2020 feels like a year of mental, physical, and spiritual humidity. I can name some things that contribute to this feeling, but at the same time, it’s hard to see. It’s just part of moving around in the world right now and breathing the air in breath after breath, day after day. It might be imperceptible most of the time on a small scale, but as this period continues, its cumulative, and maybe we’re starting to feel it. Putting aside all of the instability and conflict, and just looking at the stress of the pandemic, we’re finding that this is more of a marathon event than we might have anticipated a few months ago.
Young families are stressed out by decisions around what to do as school starts up next month. Older folks are growing ever weary of limiting their activity and group events, especially now, with our local outbreak. Isolation is getting harder with time, not easier. Not being able to engage in our regular communal spiritual practices is hard for those of us whose lives were structured with that foundational pacing of weekly worship and prayer with others. My great fear is that some of us will simply sit out of life a bit as a result; that we won’t run the race that we had been running at all, if we can’t run it the way we want to.
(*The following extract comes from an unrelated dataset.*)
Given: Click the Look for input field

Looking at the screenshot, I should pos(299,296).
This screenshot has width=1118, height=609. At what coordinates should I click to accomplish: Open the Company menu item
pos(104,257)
One blessing that we carry with us is the promise of our faith, even when everything is harder than it used to be, and even when we can’t express it in our normal ways. This week I’m being reminded about the important role of dehumidifiers (separate from our mold issue, another part of the parish hall building needs replacement dehumidifiers) that take unwanted excess moisture out of the air, making it less destructive and also providing noticeable comfort and refuge from the heat and humidity that assaults us every time we open the door. Our refuge from these days, the source of what makes them less weighty and damaging, is God. Yep, I just compared God to a dehumidifier, but there it is.
It turns out God is an HVAC specialist: human vitality and care, perhaps. God is a practiced pro when it comes to providing respite to the weary. And God makes house calls. Even while we can’t get to “God’s house”. We’re being reminded that God doesn’t really have just one home. Humans have needed reminding of this on and off through the eons, and now it’s our turn. Keep up that prayer life however you can right now. Letting that connection to God go can have some real consequences over time, just like a when a dehumidifier goes out. So, keep it cranked up, especially during this season. Some have even called this practice, “prayer conditioning!”
Keep praying. Keep running. Keep living your life as best you can. It’s going to keep feeling like a slog for a bit, but we do have ways to lessen those burdens. Jesus reminded us that there is a standing offer to take our burdens, and in weather like this, I recommend you take him up on the offer. Now, if we can figure out how to dehumidify my runs, I’ll be in business.
Gracious God, as the heat and humidity of this season intensifies, we pray for those without air conditioning, dehumidifiers, electricity, clean water, health care, or other essentials that we tend to take for granted. We pray for our neighbors in “survival mode;” give them the communities and resources to not only survive, but to thrive this summer. Above all, God, remind us to give a drink of cool water when we see you thirsty, for when we serve the least of these, we serve you. Amen.
Adapted from a prayer that appeared on the Sojourners website.